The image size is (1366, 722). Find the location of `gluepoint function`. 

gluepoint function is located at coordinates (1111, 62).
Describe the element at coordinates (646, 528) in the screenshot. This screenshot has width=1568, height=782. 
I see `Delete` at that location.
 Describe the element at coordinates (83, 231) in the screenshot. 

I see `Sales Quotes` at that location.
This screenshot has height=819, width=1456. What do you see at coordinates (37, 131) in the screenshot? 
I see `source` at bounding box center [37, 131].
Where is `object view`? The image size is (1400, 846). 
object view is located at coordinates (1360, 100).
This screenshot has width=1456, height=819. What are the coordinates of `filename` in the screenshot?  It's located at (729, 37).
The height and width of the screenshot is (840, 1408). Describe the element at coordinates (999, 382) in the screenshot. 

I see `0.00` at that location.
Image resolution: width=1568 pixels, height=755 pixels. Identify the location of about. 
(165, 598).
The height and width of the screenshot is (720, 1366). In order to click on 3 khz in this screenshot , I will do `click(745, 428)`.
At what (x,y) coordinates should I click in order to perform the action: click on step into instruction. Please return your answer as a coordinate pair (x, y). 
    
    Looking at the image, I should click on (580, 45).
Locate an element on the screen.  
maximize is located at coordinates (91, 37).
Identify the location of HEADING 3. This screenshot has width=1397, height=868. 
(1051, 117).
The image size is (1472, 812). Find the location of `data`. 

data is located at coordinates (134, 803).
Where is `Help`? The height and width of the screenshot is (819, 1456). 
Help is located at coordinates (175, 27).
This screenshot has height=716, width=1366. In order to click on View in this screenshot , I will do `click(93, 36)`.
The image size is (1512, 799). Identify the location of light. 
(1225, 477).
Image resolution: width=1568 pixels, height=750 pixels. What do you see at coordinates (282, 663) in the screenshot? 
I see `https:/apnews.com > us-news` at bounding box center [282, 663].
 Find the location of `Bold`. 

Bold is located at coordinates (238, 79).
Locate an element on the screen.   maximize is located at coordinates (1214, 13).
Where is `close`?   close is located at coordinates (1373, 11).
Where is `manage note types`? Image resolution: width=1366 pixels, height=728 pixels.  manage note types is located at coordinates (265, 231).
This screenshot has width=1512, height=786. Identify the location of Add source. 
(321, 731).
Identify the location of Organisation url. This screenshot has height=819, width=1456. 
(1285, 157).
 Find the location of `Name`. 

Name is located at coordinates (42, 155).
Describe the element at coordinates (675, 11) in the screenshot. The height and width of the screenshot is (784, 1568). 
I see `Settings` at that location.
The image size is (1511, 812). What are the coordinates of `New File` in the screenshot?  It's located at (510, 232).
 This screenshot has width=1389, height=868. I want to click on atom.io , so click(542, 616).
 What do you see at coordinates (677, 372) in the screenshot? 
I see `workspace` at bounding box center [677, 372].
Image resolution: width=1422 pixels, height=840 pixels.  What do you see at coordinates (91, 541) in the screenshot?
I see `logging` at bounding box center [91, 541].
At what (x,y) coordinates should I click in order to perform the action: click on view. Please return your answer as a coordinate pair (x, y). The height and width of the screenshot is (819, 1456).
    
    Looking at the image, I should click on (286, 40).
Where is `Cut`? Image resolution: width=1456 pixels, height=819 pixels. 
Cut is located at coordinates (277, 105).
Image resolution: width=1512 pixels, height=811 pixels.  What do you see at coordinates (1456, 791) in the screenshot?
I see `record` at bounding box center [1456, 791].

* **Exercise instructions**
Gather every line of the data above that contains the string "order", with uppercase and lowercase letters treated as different.

* **Solution**
The height and width of the screenshot is (720, 1366). In order to click on 3 khz in this screenshot , I will do `click(745, 428)`.
At what (x,y) coordinates should I click in order to perform the action: click on step into instruction. Please return your answer as a coordinate pair (x, y). 
This screenshot has height=716, width=1366. In order to click on View in this screenshot , I will do `click(93, 36)`.
At what (x,y) coordinates should I click in order to perform the action: click on view. Please return your answer as a coordinate pair (x, y). The height and width of the screenshot is (819, 1456).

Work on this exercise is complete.